What you should do >>
Show every line below that contains the word "Select". Capitalization must match.
# Start of Entries shown
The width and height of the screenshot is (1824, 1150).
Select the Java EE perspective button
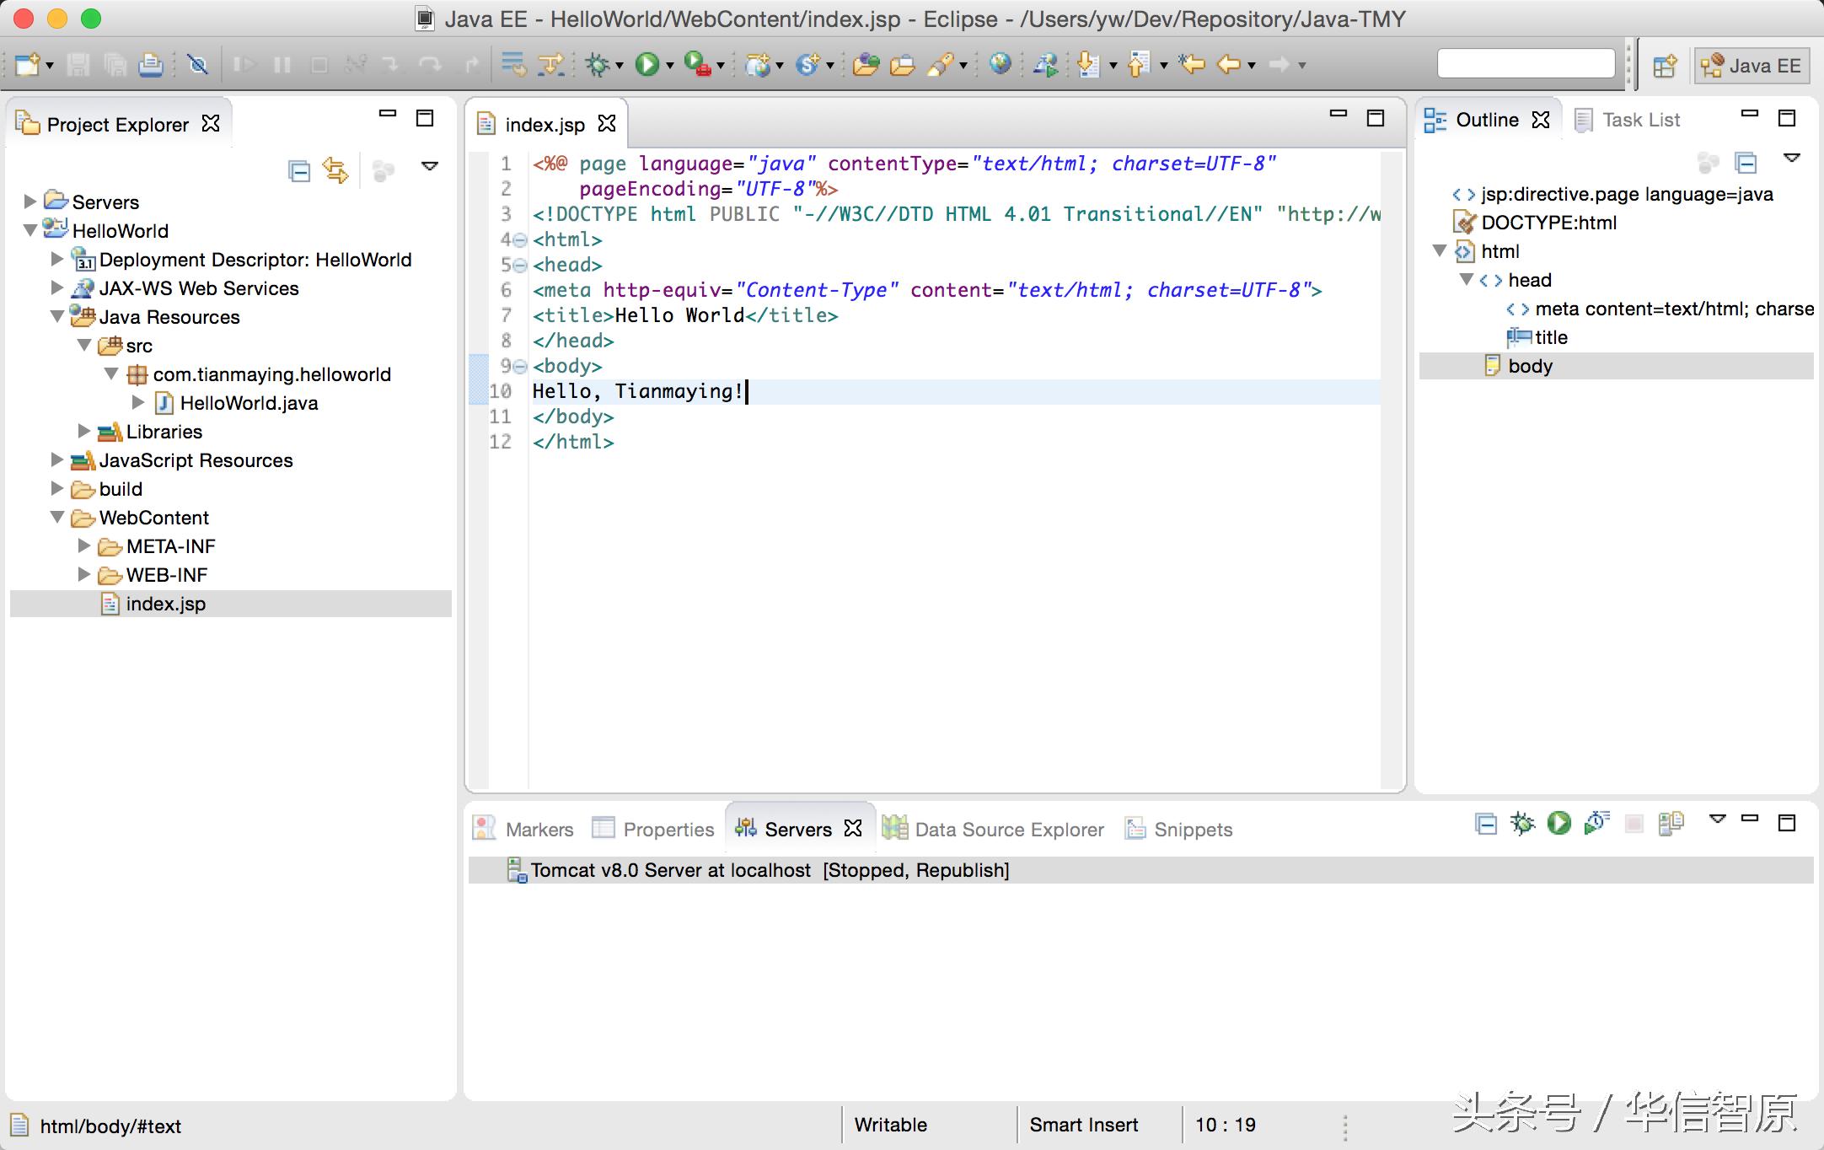tap(1752, 66)
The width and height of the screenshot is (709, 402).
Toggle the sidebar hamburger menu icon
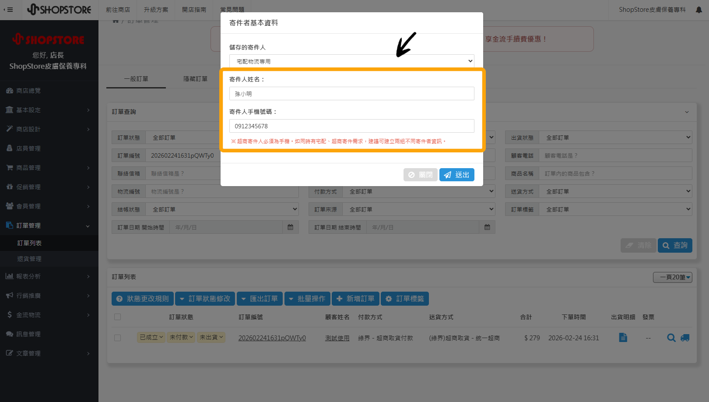click(8, 10)
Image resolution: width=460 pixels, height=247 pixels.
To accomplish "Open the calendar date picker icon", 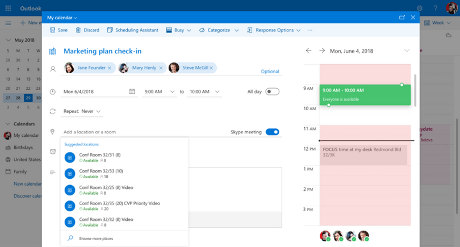I will click(x=132, y=91).
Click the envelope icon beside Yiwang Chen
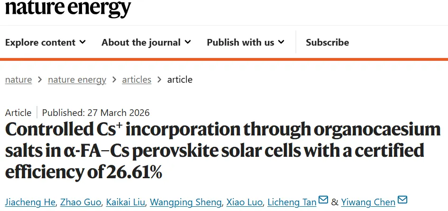Viewport: 448px width, 211px height. pos(402,200)
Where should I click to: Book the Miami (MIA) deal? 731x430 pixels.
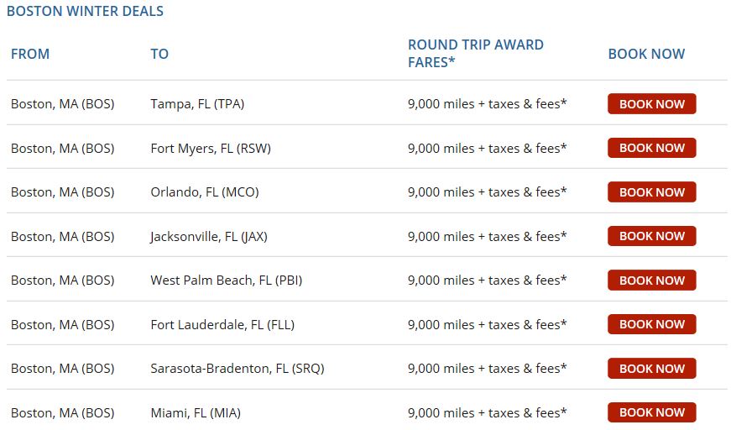651,412
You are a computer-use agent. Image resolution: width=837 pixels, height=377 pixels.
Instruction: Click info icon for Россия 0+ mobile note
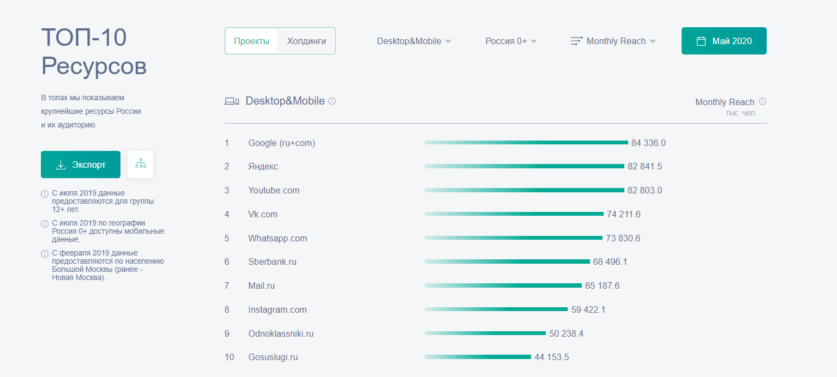pyautogui.click(x=45, y=223)
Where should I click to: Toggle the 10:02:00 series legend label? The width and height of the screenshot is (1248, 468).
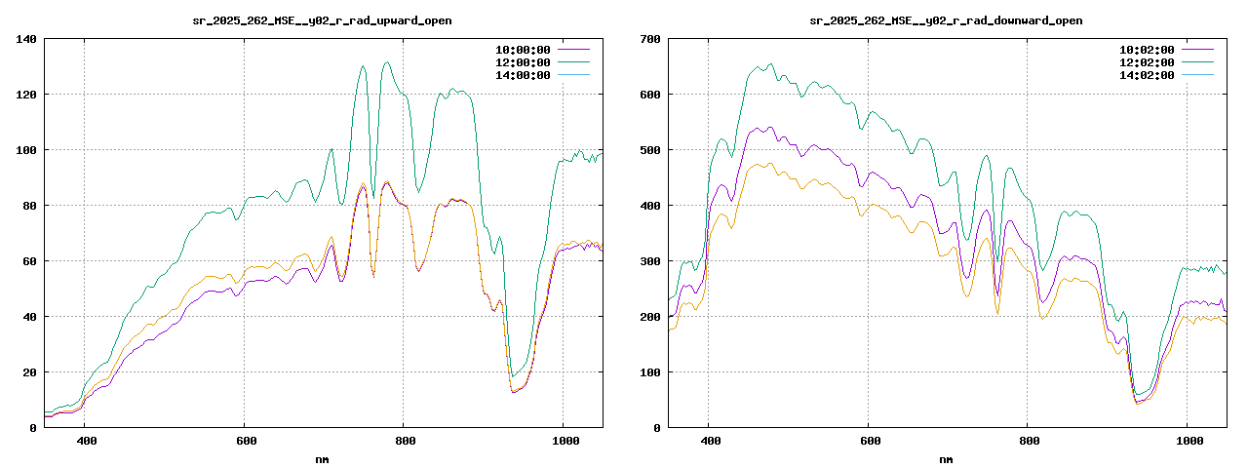(1147, 49)
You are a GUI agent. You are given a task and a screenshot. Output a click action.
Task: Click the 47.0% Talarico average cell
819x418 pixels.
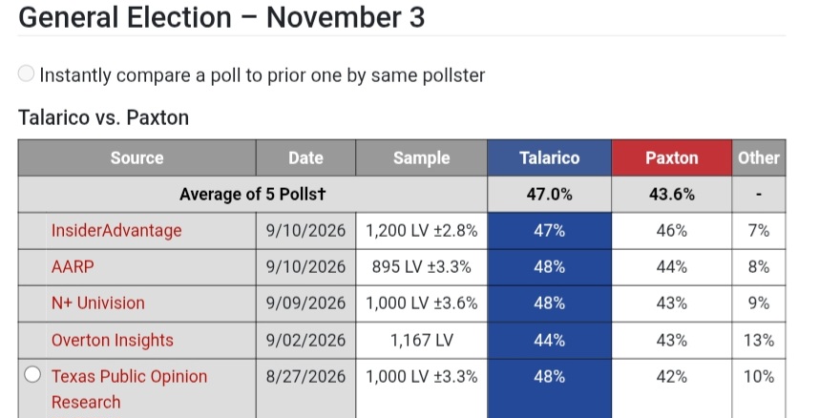549,195
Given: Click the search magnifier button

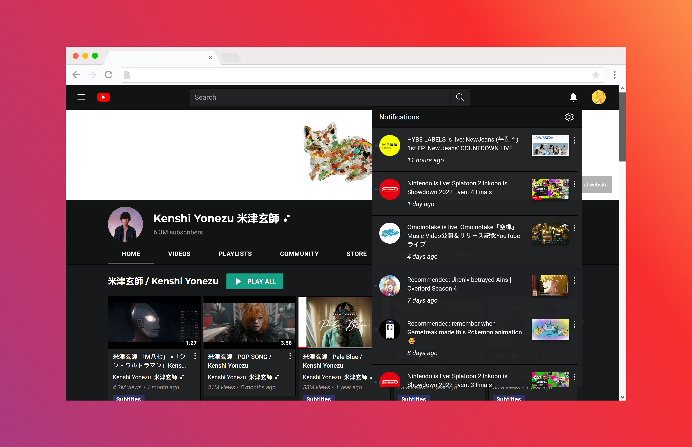Looking at the screenshot, I should 460,97.
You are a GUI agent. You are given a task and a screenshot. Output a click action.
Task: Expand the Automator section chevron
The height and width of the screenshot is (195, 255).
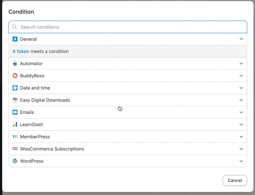[241, 64]
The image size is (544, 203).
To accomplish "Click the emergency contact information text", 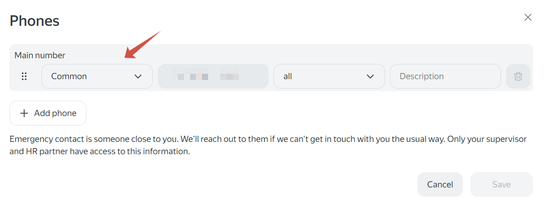I will tap(268, 145).
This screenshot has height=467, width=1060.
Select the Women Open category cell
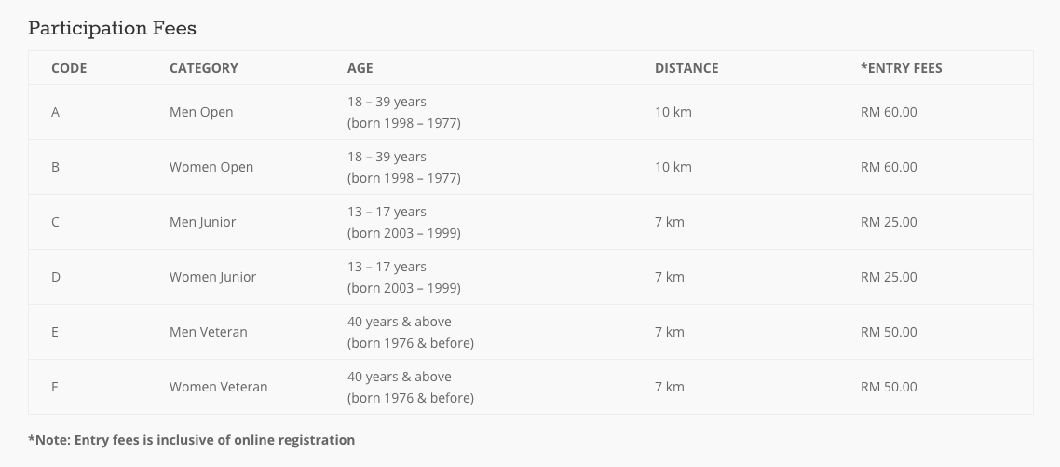(x=211, y=167)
# End of Entries shown
Solution >>
Select the Java EE perspective button
Select the Women Open category cell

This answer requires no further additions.